WSDOT seeing success through its Nuts for Bolts program
WSDOT created the "Nuts for Bolts" program to support Gov. Jay Inslee's updated EV Fleets Initiative, which mandates that at least 50% of new state passenger vehicle purchases be electric vehicles. The "Nuts for Bolts" program encourages offices to volunteer to trade their state-owned gas vehicles for all-electric Chevrolet Bolts. As part of the program, electric vehicle charging stations were installed at WSDOT facilities to support the new Bolts if a charger was not already available. Since early 2018, 21 internal combustion engine vehicles have been replaced with Bolts at WSDOT facilities including Union Gap, Aberdeen, Port Angeles, and Everett.
WSDOT buys EV passenger vehicles as part of the Washington State EV Fleets Initiative
Gov. Inslee announced an update to the Washington State EV Fleets Initiative in January 2019, accelerating the target for state agencies to update their fleet vehicles. Under the update, at least 50% of all new state passenger vehicle purchases must be electric vehicles by 2020. EVs include BEVs and PHEVs.
This initiative is expected to help reduce vehicle operating costs and reduce greenhouse gas emissions. Gov. Inslee directed all state agencies to purchase electric vehicles instead of traditional internal combustion engine vehicles in applicable vehicle categories (namely passenger vehicles) unless there is not an EV option in the marketplace that meets the operational needs of the agency.
Nuts for Bolts program
To support the EV Fleets Initiative, WSDOT created the "Nuts for Bolts" program to encourage offices to volunteer to trade their state-owned gas vehicles for all-electric Chevrolet Bolts. As part of the program, electric vehicle charging stations were installed at WSDOT facilities to support the new Bolts if a charger was not already available. Since early 2018, 14 internal combustion engine vehicles have been replaced with Bolts at WSDOT facilities including Union Gap, Aberdeen, Port Angeles, and Everett.
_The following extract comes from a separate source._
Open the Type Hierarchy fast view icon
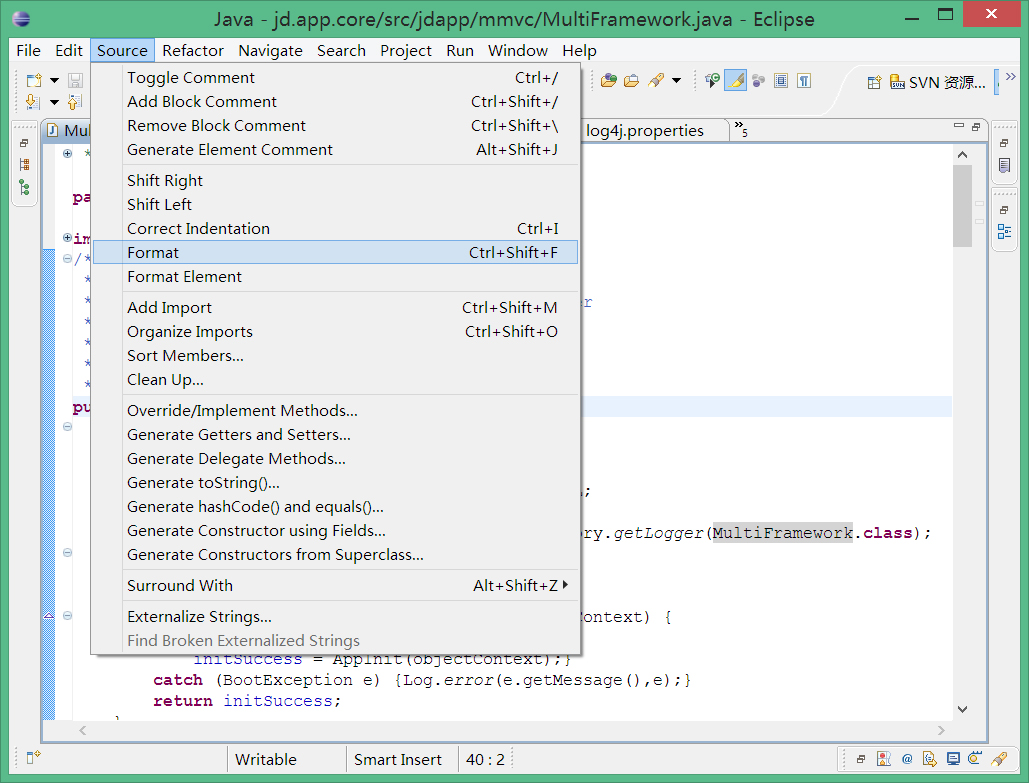Viewport: 1029px width, 783px height. pyautogui.click(x=24, y=187)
WSDOT facilities add EV chargers across the state for agency vehicles
WSDOT has installed 36 EV charging stations at agency facilities around the state, with charging ports for up to 66 EVs. Another eight facilities will be live by July 2020, with charging ports for another 15 EVs. The agency is building this network to encourage staff to use newly purchased EVs for business travel. WSDOT charging stations are available for staff use in Aberdeen, Bainbridge Island, Burlington, Cle Elum, Olympia, Port Orchard, Seattle, Shoreline, Spokane, Tumwater, Union Gap, Vancouver and Wenatchee.
WSDOT decreases statewide passenger vehicle fleet by 18%
In an effort to reduce its environmental footprint, WSDOT reduced its statewide passenger vehicle fleet 18%, from 491 in 2013 to 401 in 2018. WSDOT also reduced the number of conventional vehicles in its fleet by 50%, from 409 in 2013 to 204 in 2018, while increasing purchases of EVs. As of 2018, plug-in hybrids and battery electric vehicles make up 17% of the fleet with 67 vehicles, up from one EV in 2013.